En un jardín muy florida se encontraba un sapito muy flaquito y con cara triste.
Cuando los dueños de casa regaban con fuertes chorros de manguera, él se aferraba con todas sus fuerzas debajo de alguna hoja.
Pasó mucho tiempo huyendo de los dueños de casa, pero lr gustaba ese jardín, aunque no tenía a nadie que se le apareciera.
Hablaba con los pajaritos, en especial con los picaflores cuando, cansados de libar néctar, se posaban en una rama.
El sapito les preguntaba cómo eran otros jardines y cómo es vivir sin miedo.
El picaflor atento escuchó y le dolió lo del sapito.
―¿A qué le tienes miedo? ¿A los dueños de casa? ¿Nunca saliste de este jardín?
―No. Mis padres cruzaron el muro y no han regresado.
Así siguieron los días del sapito.
Un día vio asombrado cómo su jardín desaparecía.
―¿Qué están haciendo? ―gritaba
Pero, claro, nadie lo escuchó.
Cortaron todo el jardín para hacer una piscina. Sus ramas y plantas las tiraron a orillas del río.
―¡Ah! ¡Qué suerte! Estoy a salvo. Ahora quizás encuentre a mis padres. Ahora estoy solo.
Pero el sauce le habló:
―No. Me tienes a mí.
―¿Y qué puedes hacer por mí?
―Ya veremos.
Llegó la noche y el sapito subió en la hoja de un camalote.
La luna comenzó a salir lentamente y justo alumbraba al sapito. Ahora cualquier animal podía comerlo. Y así fue porque muy despacio se acercaba un roedor.
El sauce lo vio y agachó sus ramos hasta el agua para que el sapito subiera por ellas.
Al día siguiente llovió mucho y el sauce no dejó que el sapito cayera al agua que corría hacia las cascadas.
Mucha agua.
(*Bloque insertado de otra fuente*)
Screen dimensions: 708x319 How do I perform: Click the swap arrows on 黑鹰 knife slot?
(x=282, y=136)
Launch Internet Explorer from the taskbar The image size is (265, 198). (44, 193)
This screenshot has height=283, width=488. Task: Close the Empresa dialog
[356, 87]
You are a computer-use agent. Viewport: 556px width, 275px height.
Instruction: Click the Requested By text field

El sauce atento vio cómo enredadas en una bolsa venían dos animalitos.
Con todas sus fuerzas se sacudió para llegar a ellos. Ahí se cayó el sapito y los animales de la bolsa, a pesar de estar enredados, lograron agarrarlo de una pata.
El sauce subió lentamente sus ramas y los tres quedaron exhaustos agarrados de su tronco.